Heat remaining 1 tablespoon olive oil and 1 tablespoon butter in a medium skillet over medium heat.  Add sliced asparagus stalks and sliced pale green onion parts, and season with salt and pepper.  Saute, stirring often, until the onions are soft and the asparagus turns bright green and tender, approximately 6-8 minutes.  Let cool slightly in pan, then spread evenly over bottom of crust.

Whisk goat cheese, crème fraîche, heavy cream, chives, parsley, and tarragon in a medium bowl, then season with salt and pepper.  Whisk in eggs, then pour egg mixture over vegetables.  Distribute asparagus tips and sliced white onion bulbs evenly on top of egg mixture.

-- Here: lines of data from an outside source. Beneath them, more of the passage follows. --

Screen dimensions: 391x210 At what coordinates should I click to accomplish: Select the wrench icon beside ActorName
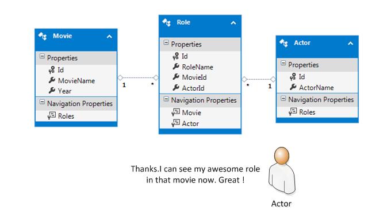[293, 87]
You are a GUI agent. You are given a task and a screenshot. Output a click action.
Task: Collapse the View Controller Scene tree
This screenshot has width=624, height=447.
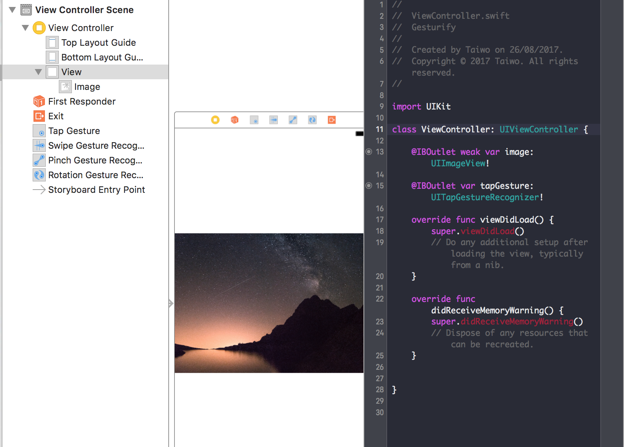[12, 9]
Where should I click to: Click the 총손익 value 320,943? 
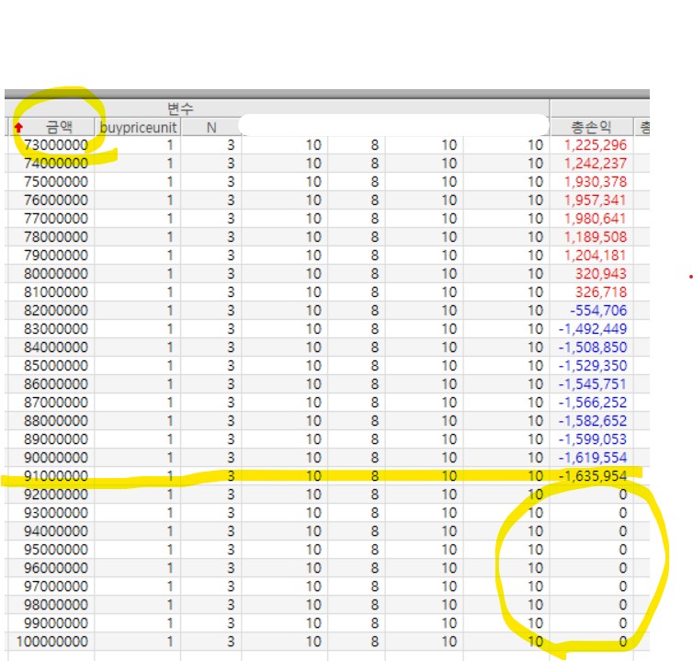[603, 274]
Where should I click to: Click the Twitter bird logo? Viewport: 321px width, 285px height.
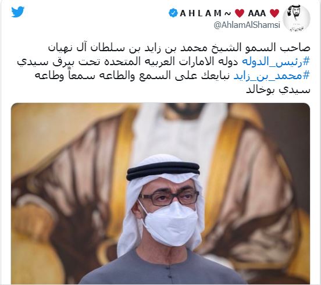pos(18,12)
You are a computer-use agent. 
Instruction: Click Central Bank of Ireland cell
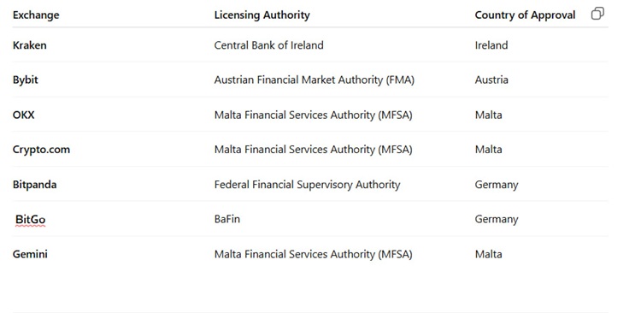pos(268,45)
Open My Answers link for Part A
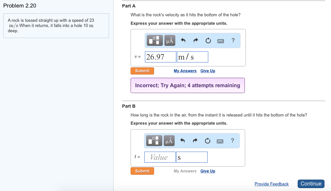The width and height of the screenshot is (331, 191). click(185, 71)
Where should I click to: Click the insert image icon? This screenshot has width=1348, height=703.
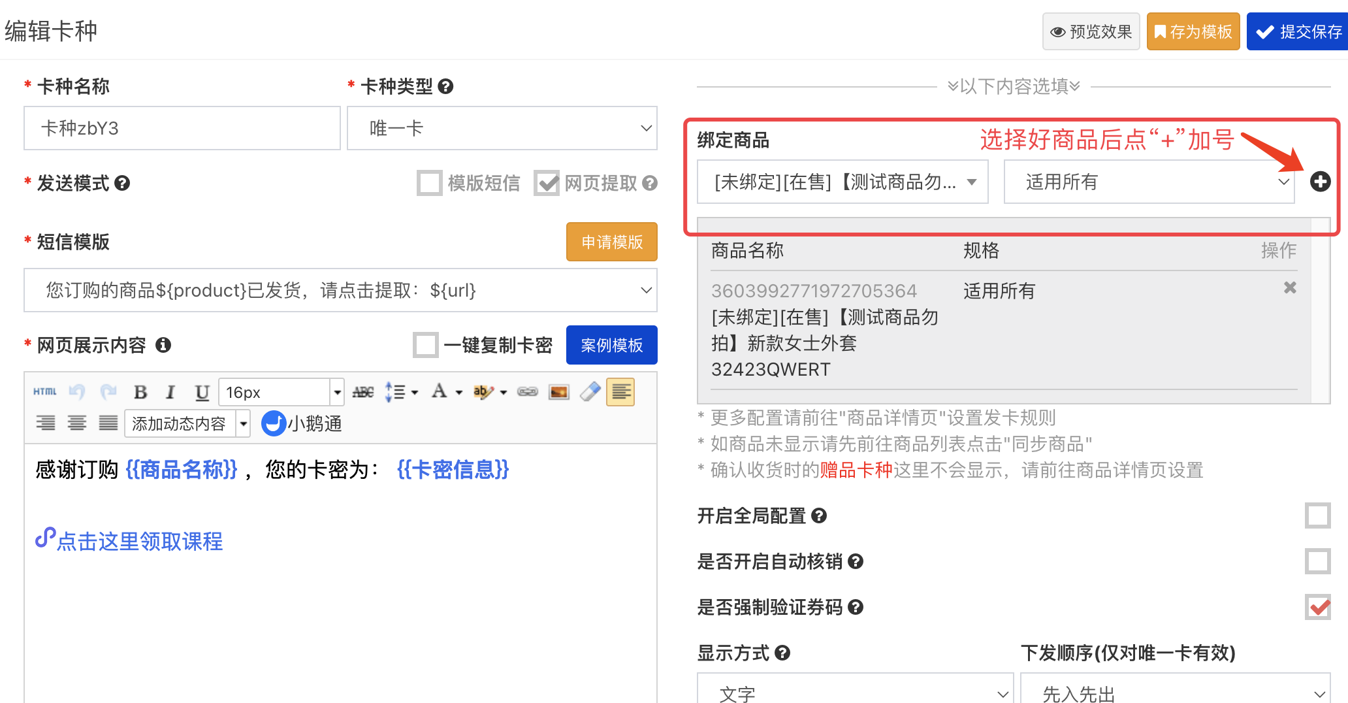[558, 392]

Bake tart until edges of the crust are golden brown and the filling is set, approximately 20-22 minutes.  Let cool for 20 minutes or up to 4 hours.

Remove sides of tart pan and serve warm or at room temperature.


Be very careful which parts of the asparagus and onion go in the oven and which go in the skillet.  I’ve broken the instructions up visually a bit more than Bon Appetit did.  I may or may not have gotten fairly far into the recipe before I realized I’d mixed up the two.  On a happy note, it didn’t have a negative effect on the taste!

So, if you have a couple hours to spare, I would highly recommend this recipe.  It actually lived up to its glossy food magazine promise, which is a feat unto itself.